Sort through the entries below and pull out lines containing the word "height".

· · · · · · ·

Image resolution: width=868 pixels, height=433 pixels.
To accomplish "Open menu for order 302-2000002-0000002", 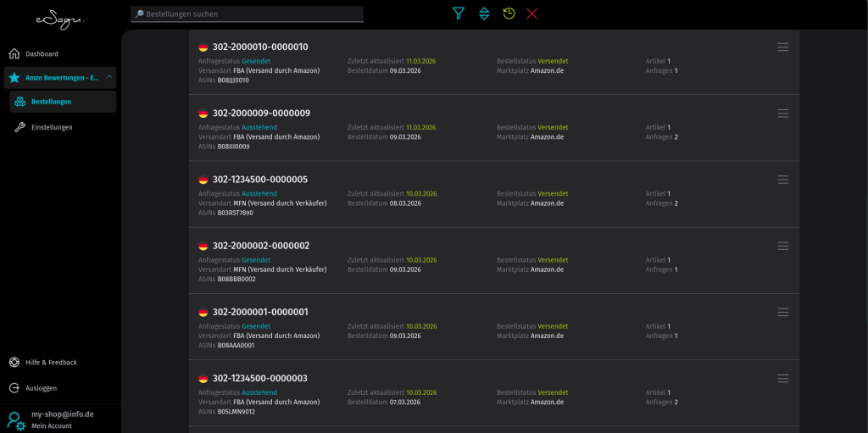I will click(x=782, y=246).
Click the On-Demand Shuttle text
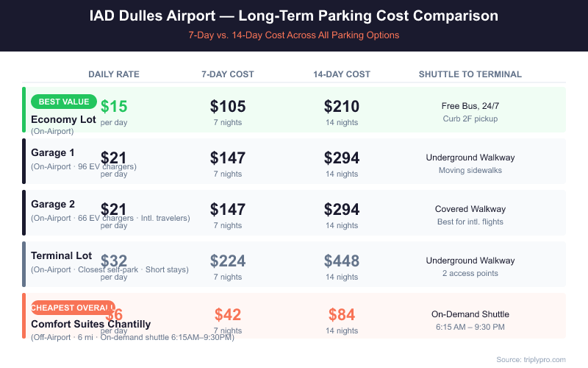588x368 pixels. pyautogui.click(x=470, y=314)
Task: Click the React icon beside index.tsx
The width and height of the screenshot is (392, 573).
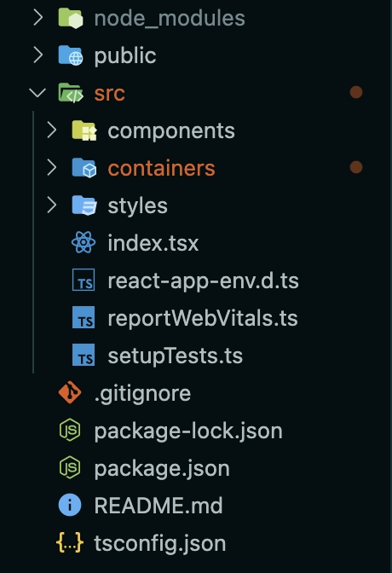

· · · · · · ·

## Your solution
Image resolution: width=868 pixels, height=433 pixels.
The width and height of the screenshot is (392, 573).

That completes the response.